Is there a health check of any kind on logspout?? #207

MaxFlanders · 2016-07-06T15:39:40Z

I have logspout set to publish its logs to a port, and typically I can view its output by curling that port, however I am currently getting no response. If I restart the container, it will typically solve this problem, but I'm trying to find a root cause. Is there a way to health check an existing logspout container to see why it is not responding before I restart it??

josegonzalez · 2016-07-06T20:10:11Z

Is there no response from docker logs CID?

MaxFlanders · 2016-07-07T12:41:08Z

There was a response from docker logs in the cases that I saw.

rosskukulinski · 2016-07-11T04:22:09Z

Also now watching this issue. I'm seeing similar behavior. Available and happy to help debug if you can suggest a place for me to start.

Noticed I'm using an old version -- will be updating to latest release tomorrow and seeing what happens.
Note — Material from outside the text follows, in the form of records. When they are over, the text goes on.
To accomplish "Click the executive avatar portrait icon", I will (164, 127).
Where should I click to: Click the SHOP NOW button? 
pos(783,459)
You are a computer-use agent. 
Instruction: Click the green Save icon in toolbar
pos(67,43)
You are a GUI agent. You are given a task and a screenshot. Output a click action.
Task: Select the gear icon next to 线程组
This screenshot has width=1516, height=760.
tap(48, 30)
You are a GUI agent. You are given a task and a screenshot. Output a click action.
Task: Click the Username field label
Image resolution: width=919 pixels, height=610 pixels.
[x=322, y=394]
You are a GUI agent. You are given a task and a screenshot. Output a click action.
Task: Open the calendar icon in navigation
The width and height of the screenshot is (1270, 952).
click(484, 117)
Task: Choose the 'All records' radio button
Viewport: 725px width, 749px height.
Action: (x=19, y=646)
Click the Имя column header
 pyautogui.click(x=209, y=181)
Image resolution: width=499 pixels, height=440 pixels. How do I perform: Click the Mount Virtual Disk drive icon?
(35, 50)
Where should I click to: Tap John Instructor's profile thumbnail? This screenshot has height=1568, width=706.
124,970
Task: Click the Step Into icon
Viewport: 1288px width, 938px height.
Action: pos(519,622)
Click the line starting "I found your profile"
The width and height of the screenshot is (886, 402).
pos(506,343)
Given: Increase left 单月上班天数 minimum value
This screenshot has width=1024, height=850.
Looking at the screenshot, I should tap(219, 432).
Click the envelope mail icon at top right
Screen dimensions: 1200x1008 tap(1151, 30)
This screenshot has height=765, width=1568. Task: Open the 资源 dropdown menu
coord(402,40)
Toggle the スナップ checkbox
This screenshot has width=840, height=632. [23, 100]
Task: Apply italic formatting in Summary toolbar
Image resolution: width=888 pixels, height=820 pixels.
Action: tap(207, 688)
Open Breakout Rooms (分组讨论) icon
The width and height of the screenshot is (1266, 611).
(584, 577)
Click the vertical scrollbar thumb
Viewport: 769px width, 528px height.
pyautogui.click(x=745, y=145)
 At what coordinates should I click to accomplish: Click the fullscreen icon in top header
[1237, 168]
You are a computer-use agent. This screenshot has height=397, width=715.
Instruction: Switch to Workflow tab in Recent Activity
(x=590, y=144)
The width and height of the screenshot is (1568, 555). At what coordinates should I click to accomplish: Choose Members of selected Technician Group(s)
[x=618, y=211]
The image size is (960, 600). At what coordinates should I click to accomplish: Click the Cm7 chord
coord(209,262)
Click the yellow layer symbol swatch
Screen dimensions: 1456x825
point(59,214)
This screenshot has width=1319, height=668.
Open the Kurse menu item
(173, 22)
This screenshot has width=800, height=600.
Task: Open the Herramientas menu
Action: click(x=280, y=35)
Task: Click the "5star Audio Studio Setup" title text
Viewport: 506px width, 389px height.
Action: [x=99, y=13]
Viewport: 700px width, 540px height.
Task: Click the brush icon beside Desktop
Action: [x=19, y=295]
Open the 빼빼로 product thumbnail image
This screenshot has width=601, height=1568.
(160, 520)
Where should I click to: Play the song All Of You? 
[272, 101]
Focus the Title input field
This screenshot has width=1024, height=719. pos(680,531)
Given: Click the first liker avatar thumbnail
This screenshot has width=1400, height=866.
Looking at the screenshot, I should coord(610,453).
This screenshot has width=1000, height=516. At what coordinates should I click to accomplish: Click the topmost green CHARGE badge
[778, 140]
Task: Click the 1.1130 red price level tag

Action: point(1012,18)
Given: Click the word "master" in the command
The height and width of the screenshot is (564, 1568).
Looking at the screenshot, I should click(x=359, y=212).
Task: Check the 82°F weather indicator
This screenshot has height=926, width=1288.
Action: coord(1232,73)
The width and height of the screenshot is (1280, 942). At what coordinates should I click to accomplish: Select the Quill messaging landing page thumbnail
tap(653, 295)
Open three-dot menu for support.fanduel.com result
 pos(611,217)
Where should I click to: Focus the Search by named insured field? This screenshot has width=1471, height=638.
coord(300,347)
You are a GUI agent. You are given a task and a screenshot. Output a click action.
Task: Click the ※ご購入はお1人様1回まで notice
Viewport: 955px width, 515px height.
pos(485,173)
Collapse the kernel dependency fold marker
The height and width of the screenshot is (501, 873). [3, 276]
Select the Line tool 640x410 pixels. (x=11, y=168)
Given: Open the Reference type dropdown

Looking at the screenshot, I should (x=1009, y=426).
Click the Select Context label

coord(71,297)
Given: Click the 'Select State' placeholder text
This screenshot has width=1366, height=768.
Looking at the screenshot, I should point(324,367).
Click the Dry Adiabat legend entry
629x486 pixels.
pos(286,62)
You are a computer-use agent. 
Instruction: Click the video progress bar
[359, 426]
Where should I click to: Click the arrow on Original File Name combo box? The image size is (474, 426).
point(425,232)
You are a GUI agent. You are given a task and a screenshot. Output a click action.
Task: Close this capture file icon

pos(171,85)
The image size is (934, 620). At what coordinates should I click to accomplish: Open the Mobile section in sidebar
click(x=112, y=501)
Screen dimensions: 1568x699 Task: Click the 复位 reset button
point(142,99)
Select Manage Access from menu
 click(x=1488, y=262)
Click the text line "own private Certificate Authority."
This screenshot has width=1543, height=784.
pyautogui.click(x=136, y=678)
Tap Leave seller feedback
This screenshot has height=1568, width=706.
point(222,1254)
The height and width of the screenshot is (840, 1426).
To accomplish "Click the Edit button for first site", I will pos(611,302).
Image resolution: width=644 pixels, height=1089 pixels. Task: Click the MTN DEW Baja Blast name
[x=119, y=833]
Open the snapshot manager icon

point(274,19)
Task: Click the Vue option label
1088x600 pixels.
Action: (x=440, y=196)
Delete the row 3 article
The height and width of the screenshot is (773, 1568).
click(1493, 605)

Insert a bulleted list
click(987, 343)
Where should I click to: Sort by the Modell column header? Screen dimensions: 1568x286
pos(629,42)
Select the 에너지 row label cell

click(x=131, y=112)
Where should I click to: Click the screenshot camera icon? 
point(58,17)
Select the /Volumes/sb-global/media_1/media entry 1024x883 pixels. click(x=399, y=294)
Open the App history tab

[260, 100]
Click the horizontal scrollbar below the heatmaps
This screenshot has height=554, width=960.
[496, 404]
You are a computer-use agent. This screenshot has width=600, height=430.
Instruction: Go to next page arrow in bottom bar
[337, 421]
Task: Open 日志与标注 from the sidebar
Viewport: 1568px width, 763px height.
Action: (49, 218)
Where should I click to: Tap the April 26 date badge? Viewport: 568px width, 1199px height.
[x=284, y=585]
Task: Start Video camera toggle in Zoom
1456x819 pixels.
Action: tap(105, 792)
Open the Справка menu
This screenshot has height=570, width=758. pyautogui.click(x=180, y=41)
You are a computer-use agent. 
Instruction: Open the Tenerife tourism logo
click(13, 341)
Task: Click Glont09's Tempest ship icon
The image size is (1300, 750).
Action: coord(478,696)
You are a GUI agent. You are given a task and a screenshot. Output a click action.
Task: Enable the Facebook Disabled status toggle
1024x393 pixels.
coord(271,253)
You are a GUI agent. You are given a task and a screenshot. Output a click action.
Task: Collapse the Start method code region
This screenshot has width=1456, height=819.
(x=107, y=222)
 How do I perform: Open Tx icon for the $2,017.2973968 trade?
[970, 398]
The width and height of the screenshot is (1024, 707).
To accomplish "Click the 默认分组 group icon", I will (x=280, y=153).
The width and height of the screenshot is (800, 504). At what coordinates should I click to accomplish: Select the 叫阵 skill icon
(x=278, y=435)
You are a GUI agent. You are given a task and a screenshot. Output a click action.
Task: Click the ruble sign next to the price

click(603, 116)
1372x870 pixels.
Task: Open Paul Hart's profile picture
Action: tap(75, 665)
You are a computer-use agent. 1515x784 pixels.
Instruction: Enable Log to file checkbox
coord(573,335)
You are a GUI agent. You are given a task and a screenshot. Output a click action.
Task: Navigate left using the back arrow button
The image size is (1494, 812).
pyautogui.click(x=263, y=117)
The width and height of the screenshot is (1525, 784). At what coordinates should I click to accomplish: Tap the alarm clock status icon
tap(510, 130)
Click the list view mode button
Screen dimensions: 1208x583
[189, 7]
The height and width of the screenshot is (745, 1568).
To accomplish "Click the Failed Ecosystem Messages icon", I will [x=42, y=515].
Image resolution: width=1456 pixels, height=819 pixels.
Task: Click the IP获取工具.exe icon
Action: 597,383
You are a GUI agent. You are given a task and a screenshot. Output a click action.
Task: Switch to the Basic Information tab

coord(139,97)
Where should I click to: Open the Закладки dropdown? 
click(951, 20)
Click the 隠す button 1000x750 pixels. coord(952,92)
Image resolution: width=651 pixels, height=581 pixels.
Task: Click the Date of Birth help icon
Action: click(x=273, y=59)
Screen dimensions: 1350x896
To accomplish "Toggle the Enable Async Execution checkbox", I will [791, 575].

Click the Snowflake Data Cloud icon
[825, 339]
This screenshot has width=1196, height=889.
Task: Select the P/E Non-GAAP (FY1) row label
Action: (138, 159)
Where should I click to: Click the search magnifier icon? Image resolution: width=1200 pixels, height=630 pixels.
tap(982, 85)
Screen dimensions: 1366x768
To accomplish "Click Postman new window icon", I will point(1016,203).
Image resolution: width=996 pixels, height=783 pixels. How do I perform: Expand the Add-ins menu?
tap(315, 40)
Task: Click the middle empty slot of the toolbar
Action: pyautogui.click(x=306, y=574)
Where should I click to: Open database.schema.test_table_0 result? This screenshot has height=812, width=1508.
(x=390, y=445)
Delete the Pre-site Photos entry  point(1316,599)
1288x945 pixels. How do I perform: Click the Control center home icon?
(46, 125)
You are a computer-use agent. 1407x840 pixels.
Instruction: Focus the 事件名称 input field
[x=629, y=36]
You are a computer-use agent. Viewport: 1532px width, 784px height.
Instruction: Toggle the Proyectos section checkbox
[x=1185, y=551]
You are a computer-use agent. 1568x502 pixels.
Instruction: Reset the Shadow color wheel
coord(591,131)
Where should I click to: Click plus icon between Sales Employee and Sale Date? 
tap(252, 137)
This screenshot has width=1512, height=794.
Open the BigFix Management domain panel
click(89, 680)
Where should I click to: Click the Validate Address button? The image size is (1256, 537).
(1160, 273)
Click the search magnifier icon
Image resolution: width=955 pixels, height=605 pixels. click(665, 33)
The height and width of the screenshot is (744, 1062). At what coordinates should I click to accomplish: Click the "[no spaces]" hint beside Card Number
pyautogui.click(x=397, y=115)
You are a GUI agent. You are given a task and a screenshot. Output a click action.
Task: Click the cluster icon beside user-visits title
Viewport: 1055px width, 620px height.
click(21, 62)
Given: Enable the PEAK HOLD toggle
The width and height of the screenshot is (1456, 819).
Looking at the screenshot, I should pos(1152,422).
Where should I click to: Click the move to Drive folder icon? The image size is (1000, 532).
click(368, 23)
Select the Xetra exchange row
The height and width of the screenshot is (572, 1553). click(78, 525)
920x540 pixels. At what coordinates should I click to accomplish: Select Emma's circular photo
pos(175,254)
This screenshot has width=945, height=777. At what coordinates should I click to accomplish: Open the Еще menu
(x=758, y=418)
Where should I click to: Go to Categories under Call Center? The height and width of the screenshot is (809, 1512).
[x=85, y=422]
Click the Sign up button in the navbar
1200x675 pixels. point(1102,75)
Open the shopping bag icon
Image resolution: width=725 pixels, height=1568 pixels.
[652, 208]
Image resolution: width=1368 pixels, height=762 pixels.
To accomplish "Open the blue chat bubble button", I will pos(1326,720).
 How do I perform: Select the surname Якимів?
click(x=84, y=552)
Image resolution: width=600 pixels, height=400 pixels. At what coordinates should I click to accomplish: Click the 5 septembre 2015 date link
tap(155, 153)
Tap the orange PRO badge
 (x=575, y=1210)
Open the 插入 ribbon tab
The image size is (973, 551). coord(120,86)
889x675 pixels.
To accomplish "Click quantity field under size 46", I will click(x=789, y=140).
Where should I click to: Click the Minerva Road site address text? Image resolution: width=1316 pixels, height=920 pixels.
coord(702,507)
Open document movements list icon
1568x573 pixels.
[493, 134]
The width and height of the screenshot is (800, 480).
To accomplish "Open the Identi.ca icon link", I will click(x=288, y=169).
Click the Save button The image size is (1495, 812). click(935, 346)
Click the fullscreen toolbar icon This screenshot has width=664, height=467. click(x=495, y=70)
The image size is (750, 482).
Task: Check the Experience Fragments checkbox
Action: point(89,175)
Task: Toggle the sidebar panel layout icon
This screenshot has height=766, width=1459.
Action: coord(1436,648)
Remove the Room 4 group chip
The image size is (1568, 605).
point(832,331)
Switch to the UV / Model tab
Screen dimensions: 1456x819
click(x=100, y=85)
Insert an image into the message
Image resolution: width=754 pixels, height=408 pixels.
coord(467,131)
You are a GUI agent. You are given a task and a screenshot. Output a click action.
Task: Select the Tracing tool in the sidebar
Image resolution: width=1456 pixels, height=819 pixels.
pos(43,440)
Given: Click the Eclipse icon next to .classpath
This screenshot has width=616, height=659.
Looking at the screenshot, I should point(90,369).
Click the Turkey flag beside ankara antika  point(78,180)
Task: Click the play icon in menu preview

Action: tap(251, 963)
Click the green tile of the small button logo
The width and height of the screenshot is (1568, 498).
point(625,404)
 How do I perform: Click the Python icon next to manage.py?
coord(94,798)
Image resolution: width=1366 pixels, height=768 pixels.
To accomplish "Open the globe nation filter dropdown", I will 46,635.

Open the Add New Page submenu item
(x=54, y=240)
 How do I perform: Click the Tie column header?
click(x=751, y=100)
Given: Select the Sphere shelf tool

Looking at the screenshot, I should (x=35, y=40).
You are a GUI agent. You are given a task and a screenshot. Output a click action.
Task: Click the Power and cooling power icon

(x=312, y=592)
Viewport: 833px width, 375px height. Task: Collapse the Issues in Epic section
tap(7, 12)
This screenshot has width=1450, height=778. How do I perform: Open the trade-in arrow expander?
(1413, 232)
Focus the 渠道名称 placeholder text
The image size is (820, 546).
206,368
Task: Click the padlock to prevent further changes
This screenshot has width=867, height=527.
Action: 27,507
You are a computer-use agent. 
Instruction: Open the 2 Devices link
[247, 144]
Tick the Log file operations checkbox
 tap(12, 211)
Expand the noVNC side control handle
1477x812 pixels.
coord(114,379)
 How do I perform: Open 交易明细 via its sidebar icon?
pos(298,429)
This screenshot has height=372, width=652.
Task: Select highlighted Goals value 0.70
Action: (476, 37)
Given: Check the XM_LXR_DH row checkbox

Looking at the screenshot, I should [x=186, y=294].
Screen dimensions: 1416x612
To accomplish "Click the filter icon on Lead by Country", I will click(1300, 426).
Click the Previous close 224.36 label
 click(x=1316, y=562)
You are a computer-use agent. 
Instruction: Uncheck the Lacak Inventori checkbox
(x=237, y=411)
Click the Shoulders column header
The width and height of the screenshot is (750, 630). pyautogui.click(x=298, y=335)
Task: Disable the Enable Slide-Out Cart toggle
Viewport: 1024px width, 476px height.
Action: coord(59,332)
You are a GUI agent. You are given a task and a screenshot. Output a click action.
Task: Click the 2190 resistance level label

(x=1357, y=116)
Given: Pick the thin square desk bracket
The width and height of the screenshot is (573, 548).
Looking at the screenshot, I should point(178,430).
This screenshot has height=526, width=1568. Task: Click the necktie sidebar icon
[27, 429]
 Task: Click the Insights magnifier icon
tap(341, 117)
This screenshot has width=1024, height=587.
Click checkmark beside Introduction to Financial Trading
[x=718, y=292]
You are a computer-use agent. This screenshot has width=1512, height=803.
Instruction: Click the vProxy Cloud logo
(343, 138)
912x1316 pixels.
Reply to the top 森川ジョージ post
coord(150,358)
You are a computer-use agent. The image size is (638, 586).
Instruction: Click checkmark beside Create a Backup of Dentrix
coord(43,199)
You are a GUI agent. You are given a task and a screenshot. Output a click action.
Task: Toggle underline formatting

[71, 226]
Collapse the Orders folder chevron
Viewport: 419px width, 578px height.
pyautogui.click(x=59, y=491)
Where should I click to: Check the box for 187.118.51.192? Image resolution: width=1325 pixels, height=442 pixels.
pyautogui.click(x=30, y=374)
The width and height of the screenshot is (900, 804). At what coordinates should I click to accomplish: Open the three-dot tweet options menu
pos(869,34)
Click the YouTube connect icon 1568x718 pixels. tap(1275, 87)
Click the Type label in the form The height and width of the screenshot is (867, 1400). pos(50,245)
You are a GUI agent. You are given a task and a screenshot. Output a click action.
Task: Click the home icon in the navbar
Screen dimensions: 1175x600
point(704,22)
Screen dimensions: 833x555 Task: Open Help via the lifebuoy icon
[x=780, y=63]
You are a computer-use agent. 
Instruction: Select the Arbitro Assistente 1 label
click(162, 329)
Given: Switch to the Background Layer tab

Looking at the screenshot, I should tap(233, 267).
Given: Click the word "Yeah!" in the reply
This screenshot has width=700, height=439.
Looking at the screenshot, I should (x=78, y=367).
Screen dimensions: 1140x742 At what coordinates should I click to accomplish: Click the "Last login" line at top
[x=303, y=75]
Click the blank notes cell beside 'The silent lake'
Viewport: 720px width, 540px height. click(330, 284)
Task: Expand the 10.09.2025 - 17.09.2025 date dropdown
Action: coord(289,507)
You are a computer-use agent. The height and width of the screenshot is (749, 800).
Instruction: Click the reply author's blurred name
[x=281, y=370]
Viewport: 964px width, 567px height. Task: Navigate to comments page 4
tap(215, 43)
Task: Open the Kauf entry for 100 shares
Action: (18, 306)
chrishiestand · 2016-07-11T19:36:35Z

I've been having (probably) the same problem for about 2 weeks. I've been collecting data otherwise I would have submitted the issue sooner. I'm using gliderlabs/logspout as the image for a kubernetes v1.2.4 daemonset and it runs fine for some number of days before logs cease. There are no error messages, logspout just seems to stop working (though the container and processes stay running). I've got plenty of space left on papertrail, and if I restart the containers/pods logging resumes normally so I think we can rule out papertrail as the source problem.

I will try and leave the broken pod in the current broken state so I can collect more information from it or the node, please send me any requests for info you have.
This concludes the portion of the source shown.